Media News
Thursday, November 20, 2008
Microsoft to work for new standard for interaction with media sites
In a move to redefine the often testy relationship between online
publishers and search engines, Microsoft plans to help European media
owners protect and profit from copyrighted material online, the
company's top intellectual property lawyer, Thomas Rubin, said
Wednesday. Rubin said Microsoft planned to work more closely with
publishers on the development of a new technological standard that would
give them more control over what happens to their material after it has
been referenced by search engines like Microsoft's Live Search, Google
and Yahoo. The standard, called the Automated Content Access Protocol,
'has the potential to be an important element of more vibrant business
models for publishers in the future,' Rubin said, in the text of a
speech prepared for delivery Thursday in London. His comments, while
stopping short of a full embrace, are the strongest endorsement of the
new standards by any of the major search engines, which follow fierce
clashes between Google and publishers over copyright issues. The
Automated Content Access Protocol was introduced a year ago, and is
supported by hundreds of publishers, said Angela Mills Wade, executive
director of the European Publishers Council. So far, though, no major
search engines have adopted the system.
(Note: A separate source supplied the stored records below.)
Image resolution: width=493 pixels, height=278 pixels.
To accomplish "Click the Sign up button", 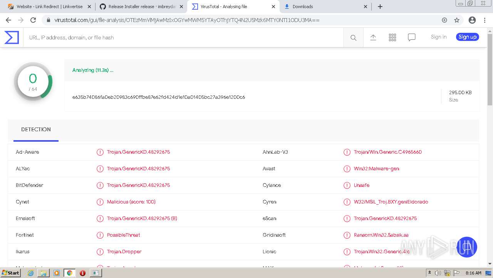I will [467, 37].
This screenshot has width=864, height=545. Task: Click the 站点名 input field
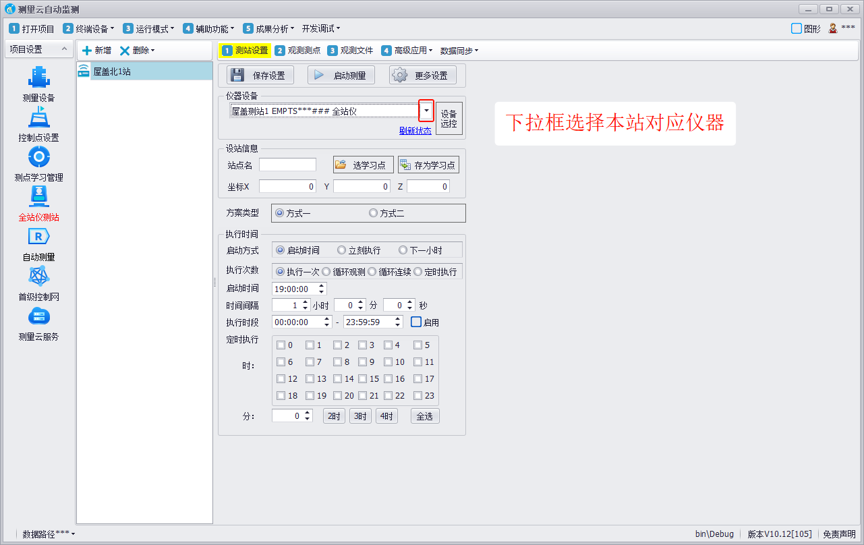point(287,165)
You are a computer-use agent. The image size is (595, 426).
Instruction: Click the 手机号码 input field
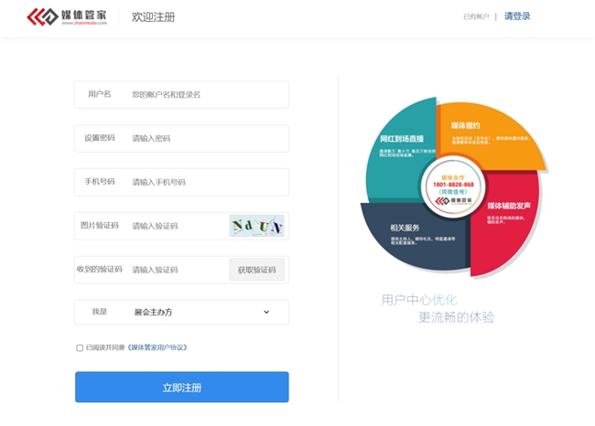[x=206, y=182]
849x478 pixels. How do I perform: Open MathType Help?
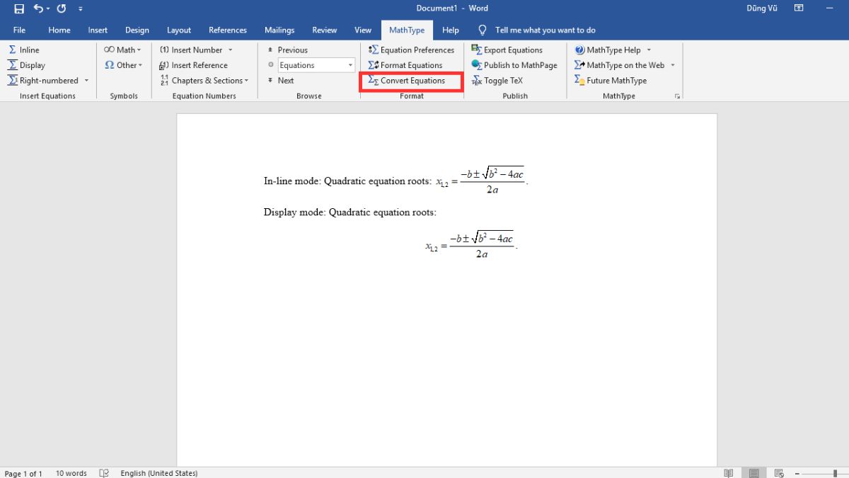pyautogui.click(x=611, y=50)
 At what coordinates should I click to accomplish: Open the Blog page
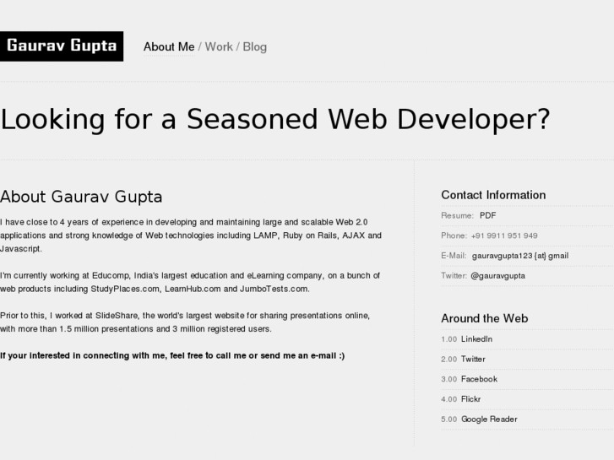pyautogui.click(x=254, y=47)
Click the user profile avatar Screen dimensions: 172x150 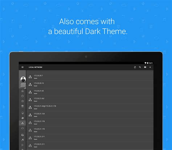tap(23, 79)
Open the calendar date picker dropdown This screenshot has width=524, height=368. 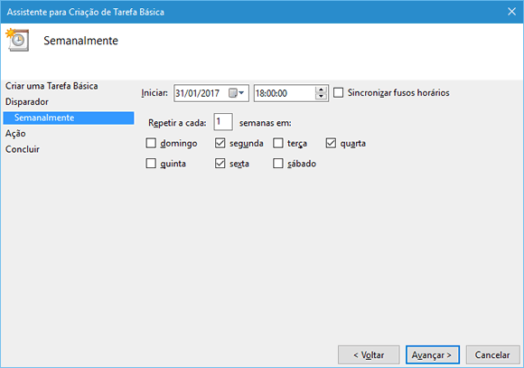237,92
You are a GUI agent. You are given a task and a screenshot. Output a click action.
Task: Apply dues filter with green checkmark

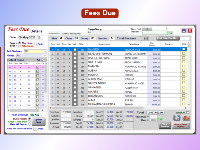tap(160, 118)
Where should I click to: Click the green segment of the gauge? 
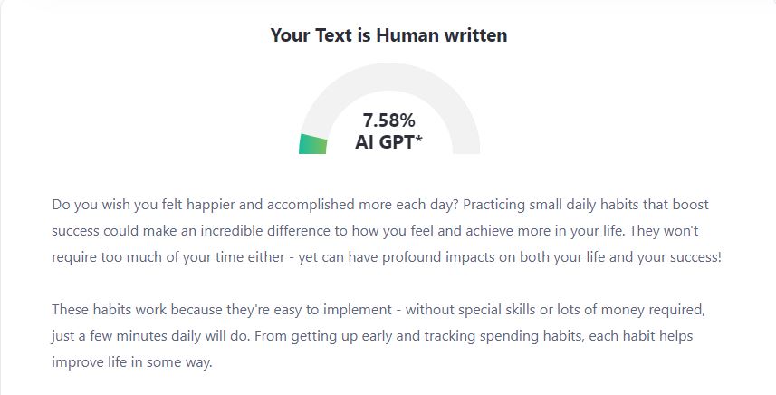click(x=313, y=144)
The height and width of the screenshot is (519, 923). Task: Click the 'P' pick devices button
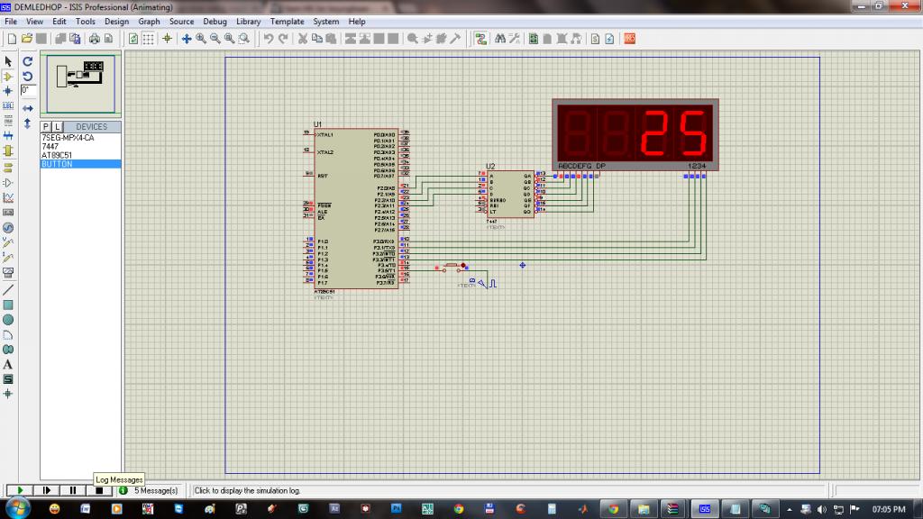(x=46, y=127)
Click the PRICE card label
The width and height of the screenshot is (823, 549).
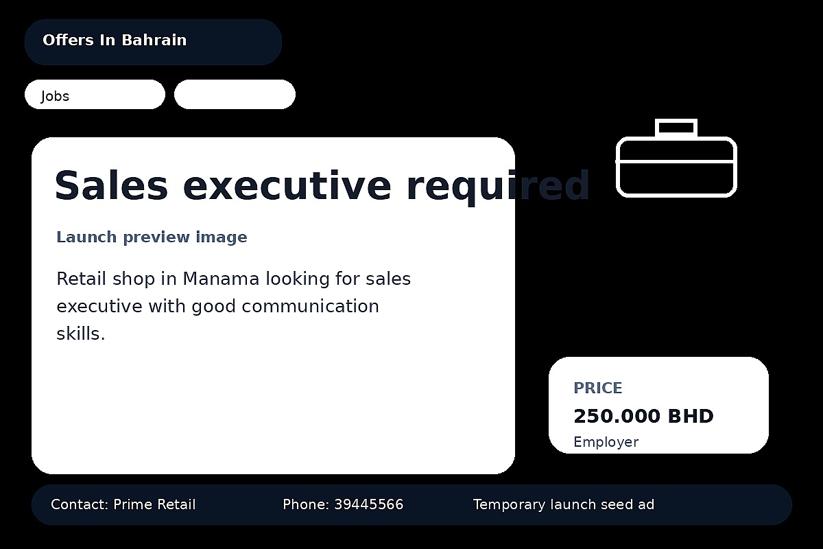point(597,388)
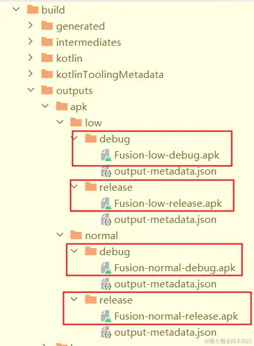Select the debug folder under normal
The height and width of the screenshot is (346, 254).
(114, 252)
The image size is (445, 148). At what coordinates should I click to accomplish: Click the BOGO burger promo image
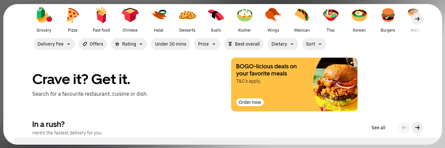335,84

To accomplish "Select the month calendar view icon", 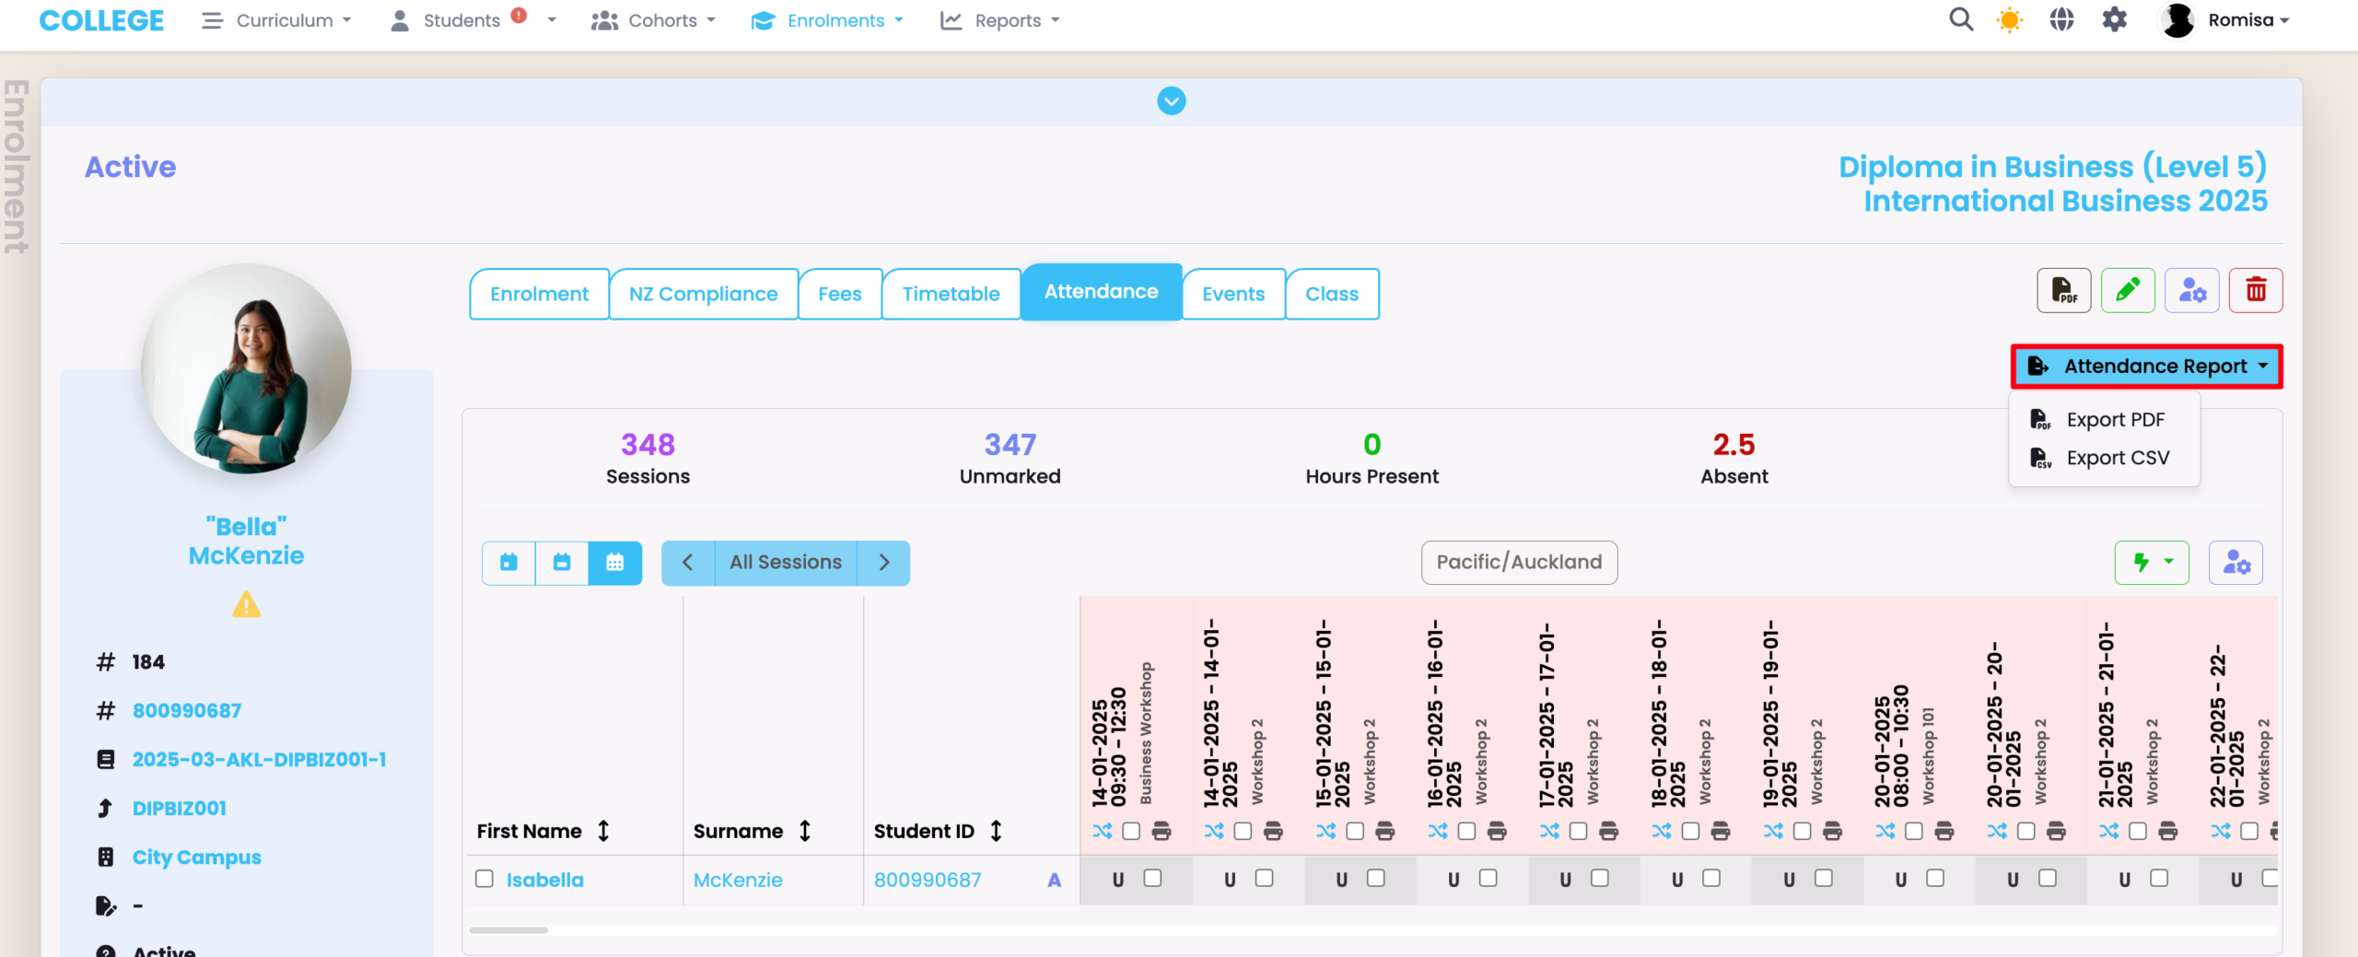I will pos(614,563).
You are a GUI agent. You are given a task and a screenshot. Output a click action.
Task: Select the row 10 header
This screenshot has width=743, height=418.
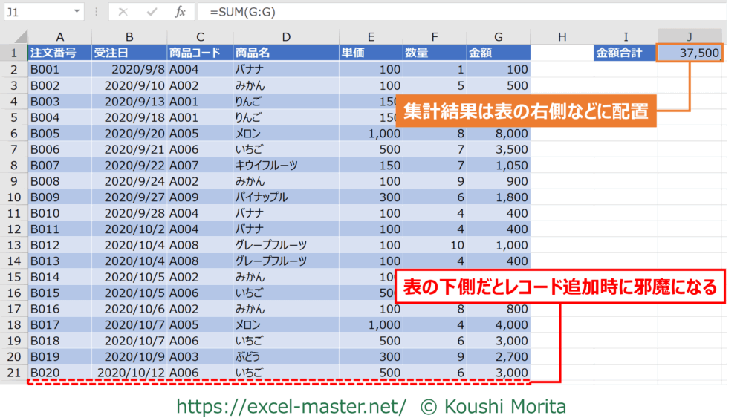tap(13, 198)
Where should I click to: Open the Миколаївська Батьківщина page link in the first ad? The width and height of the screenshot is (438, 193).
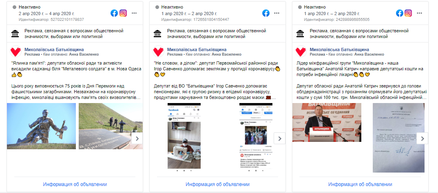[54, 49]
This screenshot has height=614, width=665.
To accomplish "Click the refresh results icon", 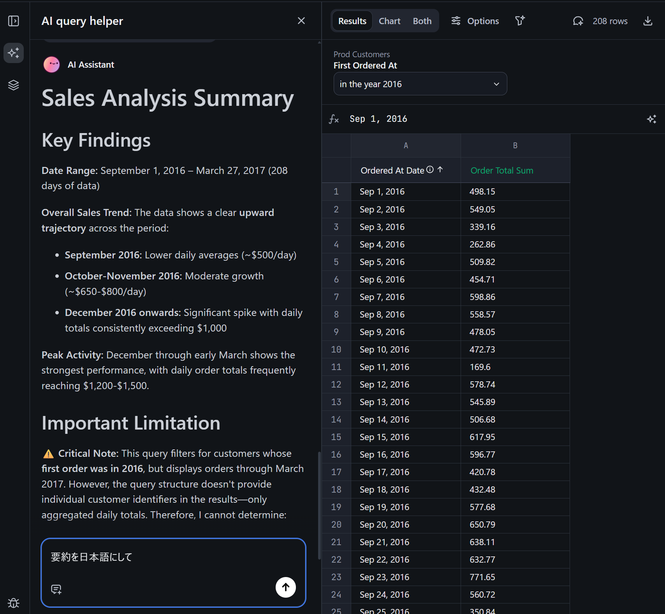I will point(578,21).
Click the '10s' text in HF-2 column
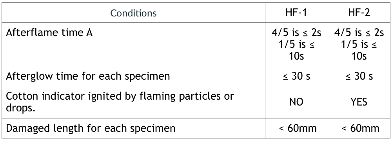 [359, 56]
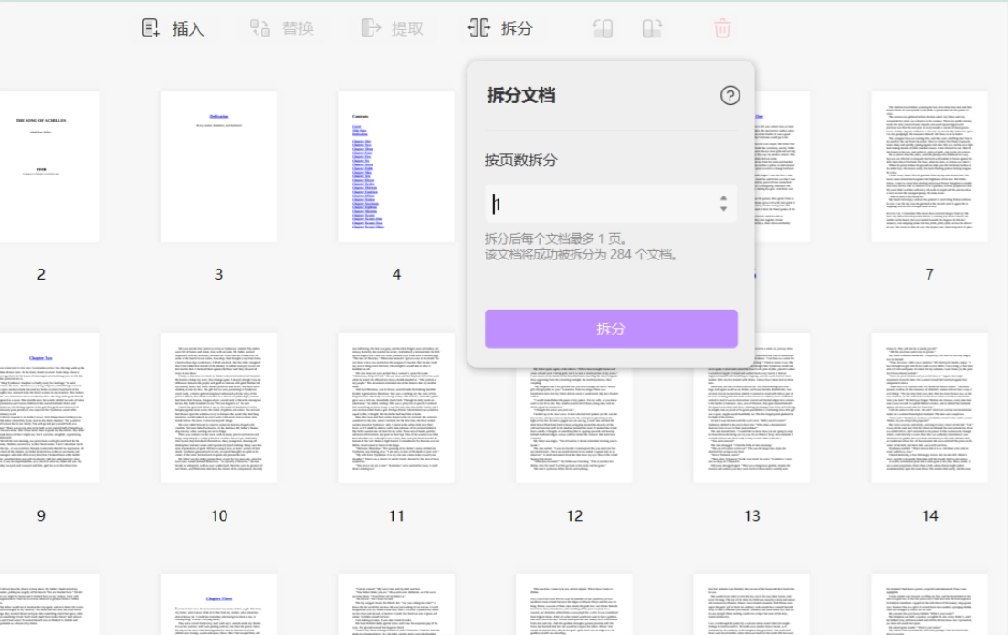Image resolution: width=1008 pixels, height=635 pixels.
Task: Decrease page count with down arrow
Action: pos(723,209)
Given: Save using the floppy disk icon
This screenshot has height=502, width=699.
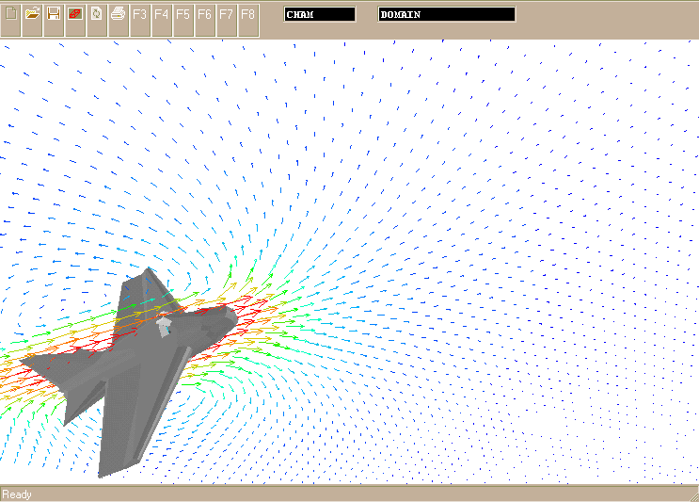Looking at the screenshot, I should tap(54, 15).
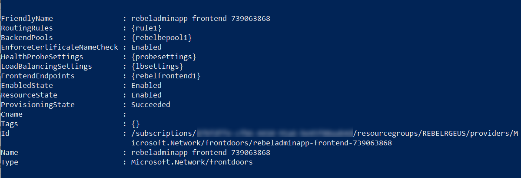Select the {rule1} RoutingRules value
Image resolution: width=521 pixels, height=178 pixels.
(x=146, y=28)
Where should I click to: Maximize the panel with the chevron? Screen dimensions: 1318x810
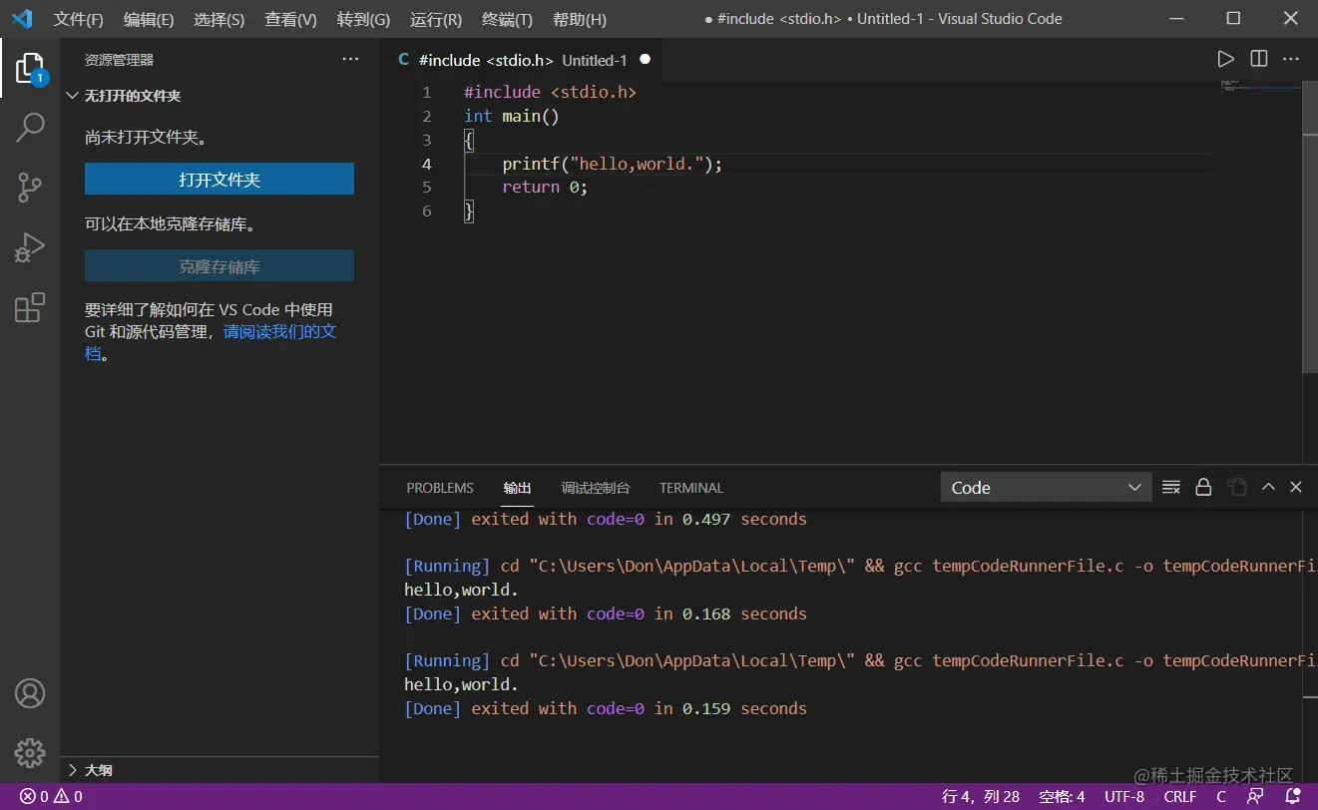click(1268, 488)
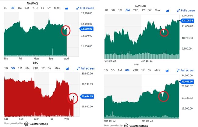The image size is (198, 127).
Task: Choose 1D range on 5-day NASDAQ chart
Action: click(6, 8)
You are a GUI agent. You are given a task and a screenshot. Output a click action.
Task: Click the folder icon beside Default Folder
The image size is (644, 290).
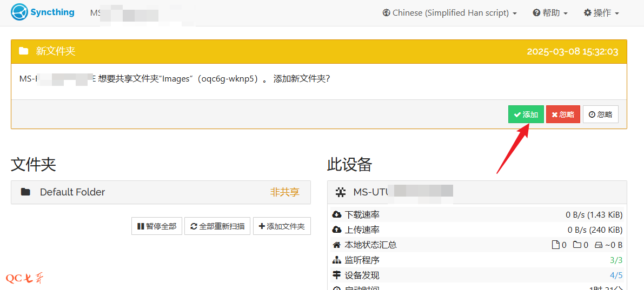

Instead, they use a 15-year-old
program called robots.txt. To ensure that their articles turn up in
searches, publishers also have to keep using robots.txt, which gives
them little control over what happens to their material after it has
been released on the Internet. Rubin said adoption of the new protocol
could encourage publishers to make additional information available in
digital form. Some newspaper publishers, for instance, have been
reluctant to open their archives online.
(International Herald Tribune)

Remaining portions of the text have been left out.